En effet, il va jusqu’à vouloir guérir le pécheur dans les profondeurs de son âme, car il a été abîmé par son péché, afin de faire croître en lui la charité et de le rétablir dans la communion avec Dieu.
Par ailleurs, l’indulgence manifeste également la miséricorde en permettant à l’homme de participer lui-même à l’œuvre du salut : le sien et celui des autres, par la prière pour les défunts.

Jean-Paul II a défini l’indulgence comme le « don total de la miséricorde de Dieu ». L’Église rappelle aussi que la prière pour les défunts est la première des charités à exercer à leur égard.

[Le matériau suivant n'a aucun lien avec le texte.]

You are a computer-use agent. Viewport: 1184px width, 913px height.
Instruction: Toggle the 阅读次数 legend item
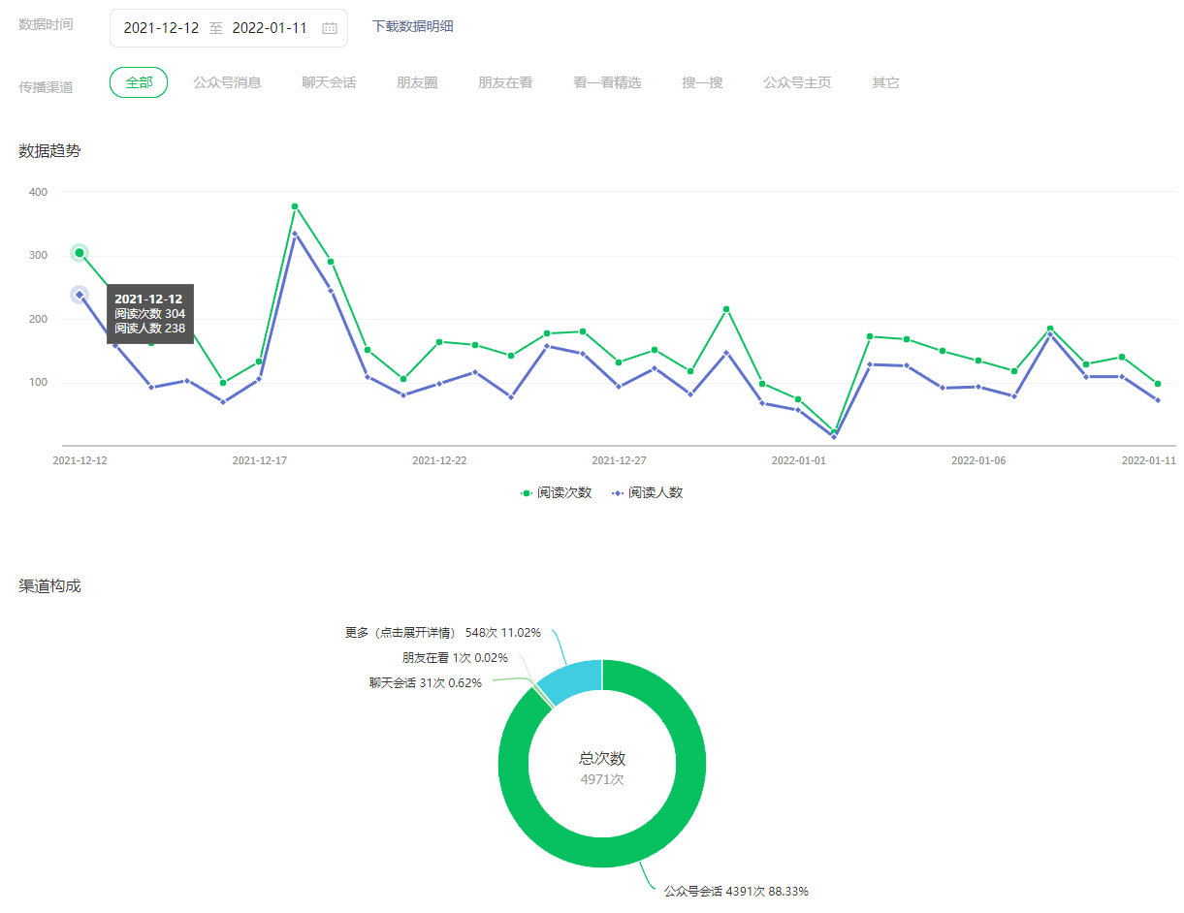pyautogui.click(x=557, y=492)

Quelle est l’actualité des indulgences ?

Il y a un retour en grâce des indulgences. Au sanctuaire de Montligeon – dédié à la prière pour les défunts – on nous demande régulièrement comment les recevoir. Ce renouveau est lié aux interventions récentes du Magistère qui a dépoussiéré la doctrine des indulgences et permet ainsi de la redécouvrir. Par ailleurs, il y a un approfondissement de la notion de miséricorde dans le peuple chrétien, liée au pardon des péchés et à une attente de guérison intérieure – ce qui rejoint la question des indulgences.

Enfin, on trouve aujourd’hui un sens très aigu de la notion de justice et de réparation, liée aux affaires des abus ou des injustices : les gens comprennent qu’il ne suffit pas de demander pardon mais qu’il faut aussi réparer le mal fait aux victimes.